Les vers sont percutants, les tercets 4 et 5 m'ont particulièrement plu, les images frappent fort.
L'infinitif du premier tercet indique une nécessité absolue.
Le passage du "tu" au "il", en revanche, a perturbé ma lecture. Je crois comprendre que "il" correspond au corps de "tu", mais il me semble qu'il aurait fallu revenir au "tu" au dernier tercet. Il me semble, hein !

   Vincente   
23/11/2021
 a aimé ce texte 
Passionnément ↓
Depuis la sensibilité exacerbée du survivant, ce poème très économe de mots, adresse ses arguments qui rationnent pour la maintenir à flot la vie terriblement chancelante des naufragés.

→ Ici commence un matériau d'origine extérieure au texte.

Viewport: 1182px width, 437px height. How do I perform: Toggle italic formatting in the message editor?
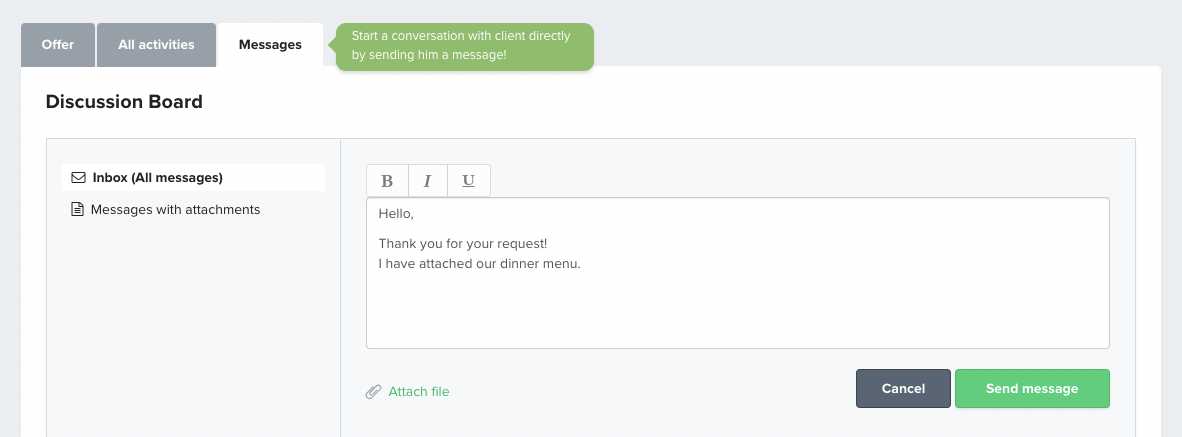click(427, 181)
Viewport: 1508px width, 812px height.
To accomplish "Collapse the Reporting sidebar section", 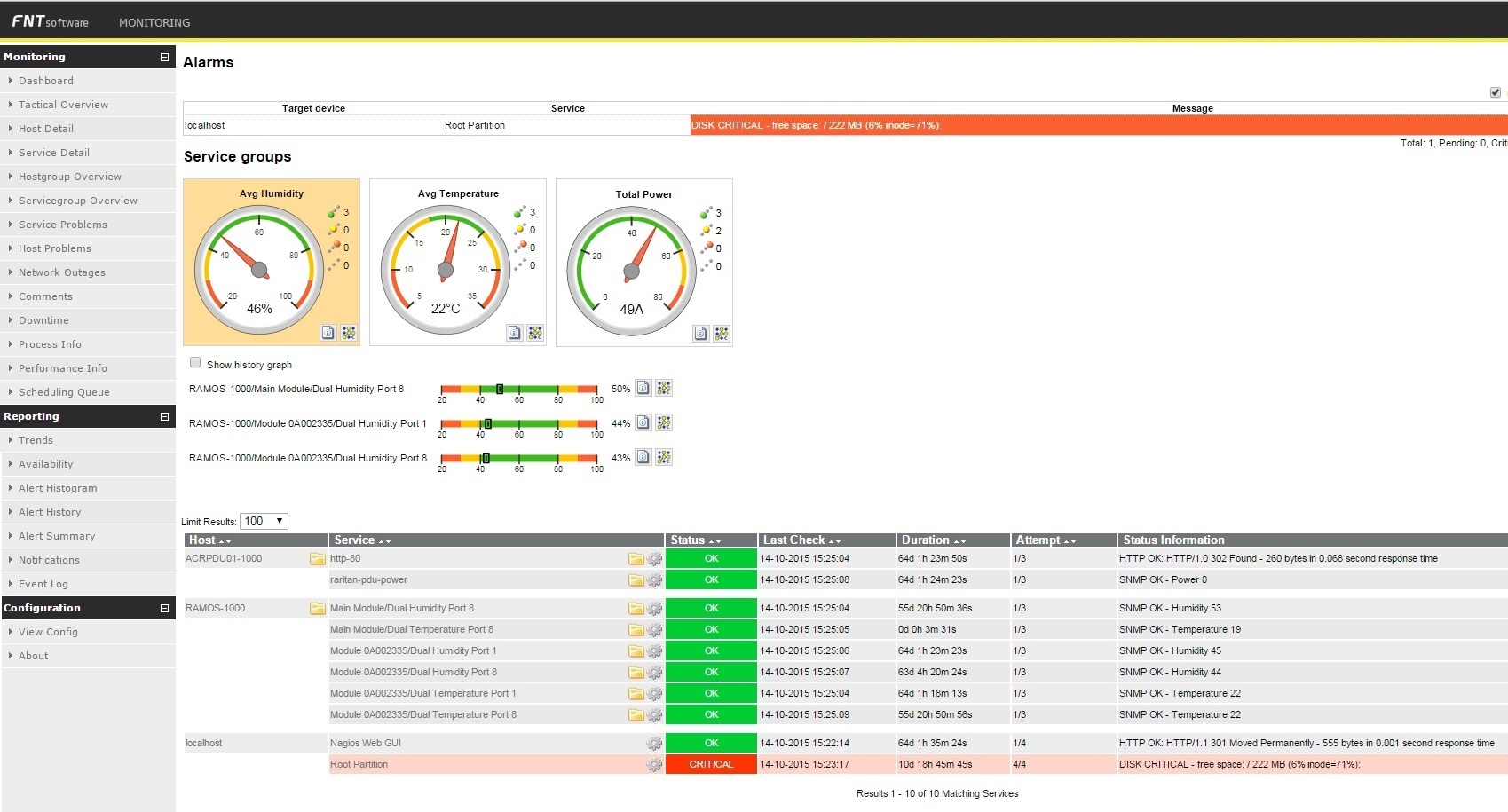I will 164,416.
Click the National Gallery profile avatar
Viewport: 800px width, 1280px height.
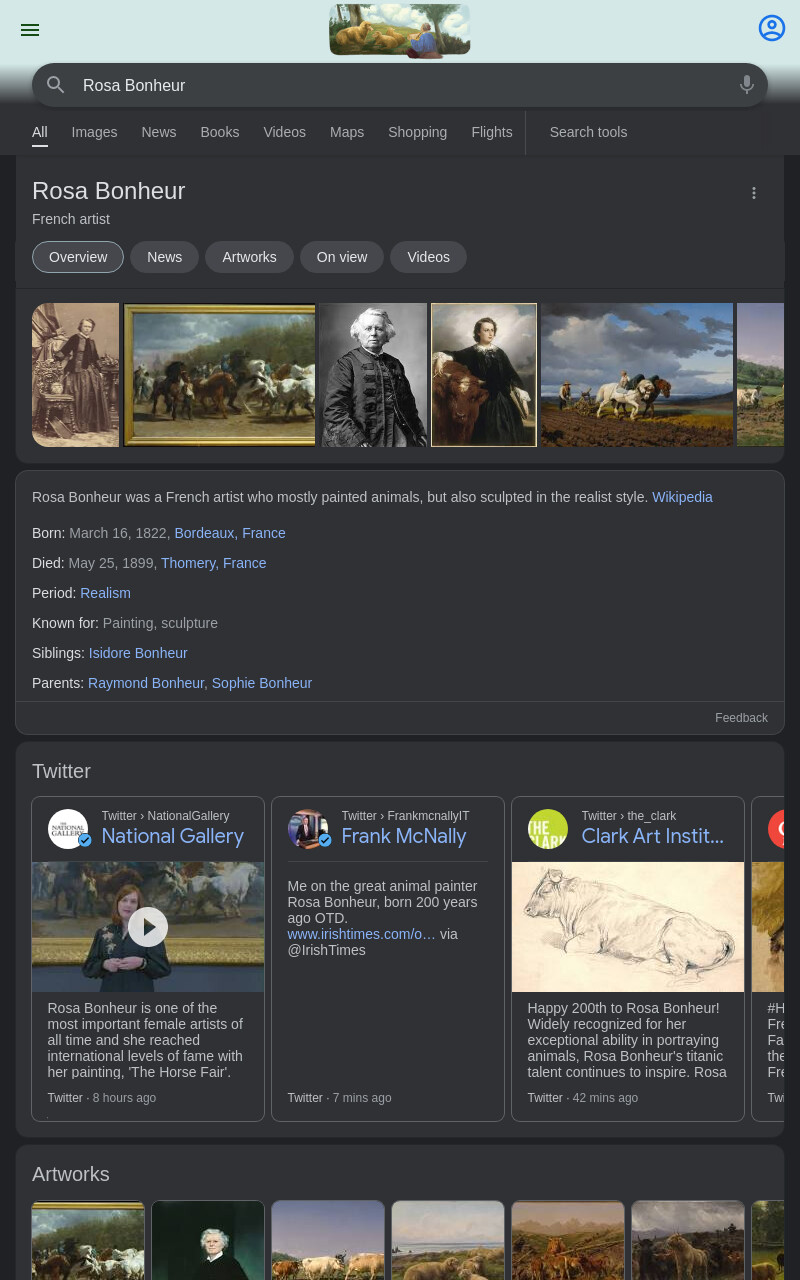point(68,829)
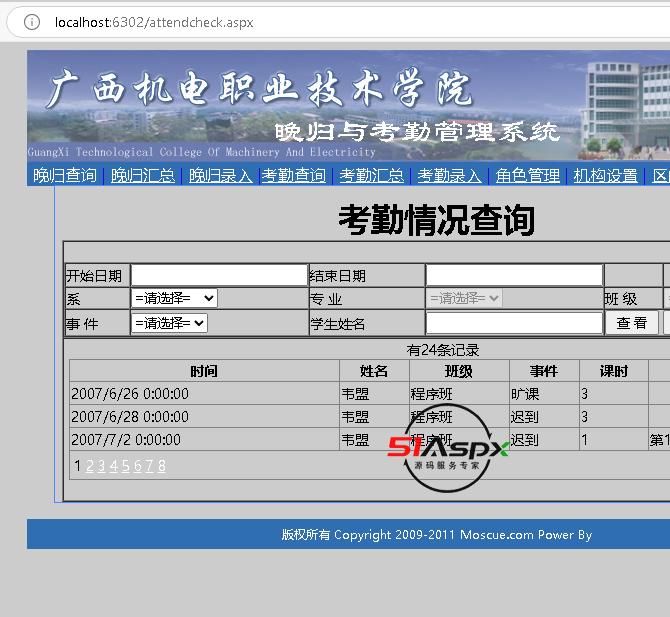The height and width of the screenshot is (617, 670).
Task: Click the 开始日期 input field
Action: coord(219,275)
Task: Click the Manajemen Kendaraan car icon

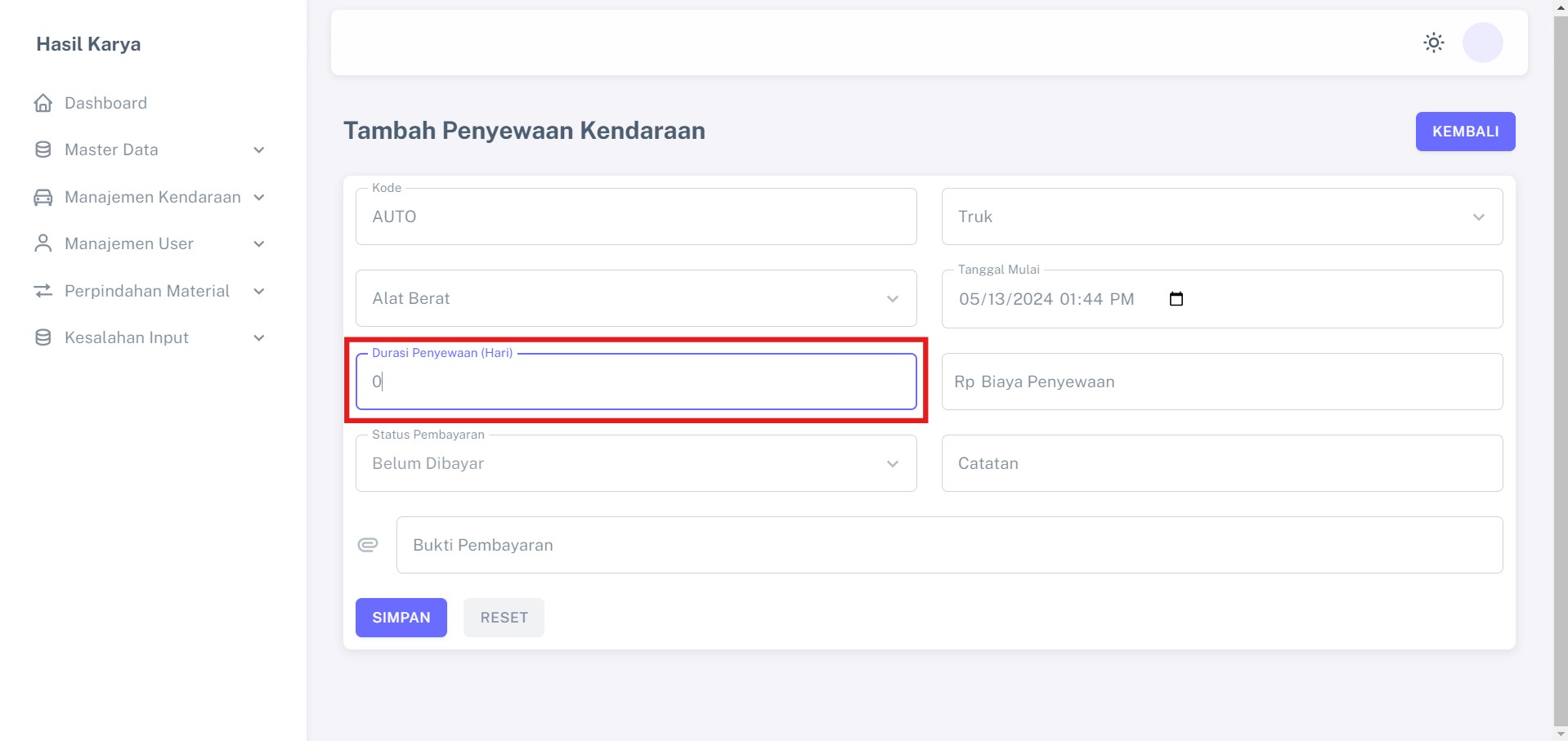Action: coord(43,197)
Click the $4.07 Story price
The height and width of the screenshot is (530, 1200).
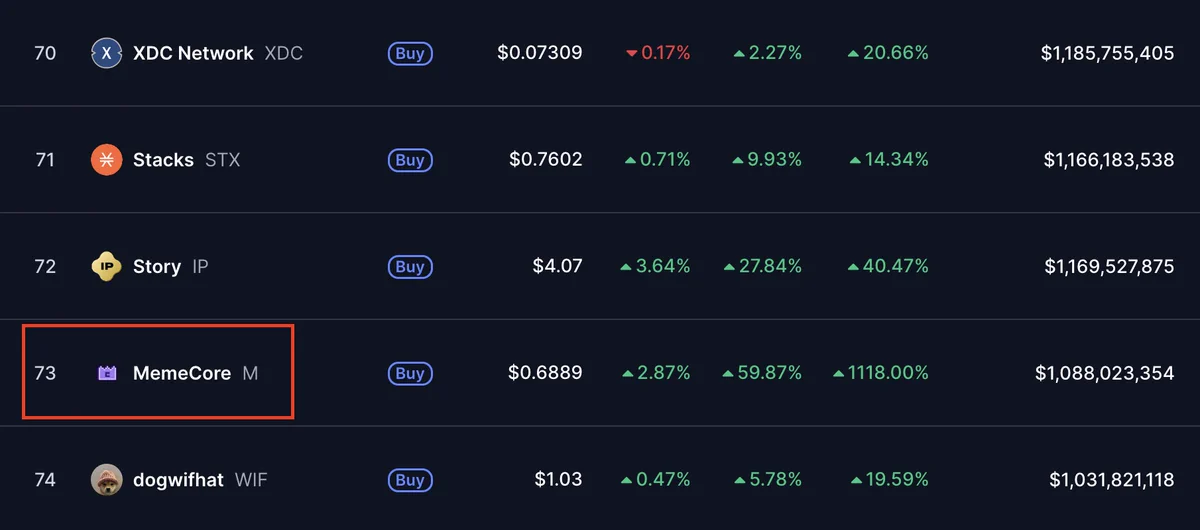point(557,266)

Ce que j'ai particulièrement apprécié, c'est que cette économie ne s'est pas faite au détriment de l'évocation soucieuse, généreuse et empathique envers ces embarqués dans une histoire tellement plus grande qu'eux. À hauteur d'homme, en ses douleurs physiques et mentales, à hauteur de société, en ses aberrations si peu vertueuse envers les individus, à hauteur d'histoire où les imbrications entraînent ceux-ci dans l'intempérance des flux, des flots…, à chaque "niveau", ce texte sobre pense la problématique et s'émeut de ses conséquences. Peu d'étalement narratif, quelques images crues, simples, inspirées et voici le message qui parvient à ce final, une espérance comme une vengeance des camarades qui s'y sont noyés :

"se lève
et brandit le poing
à l'immensité
"

Quand on parle de pertinence poétique, souvent on manque d'exemples aboutis, en voici un qui sans fanfaronner se montre et prouve plus que sa bonne foi, sa belle et bonne résonance.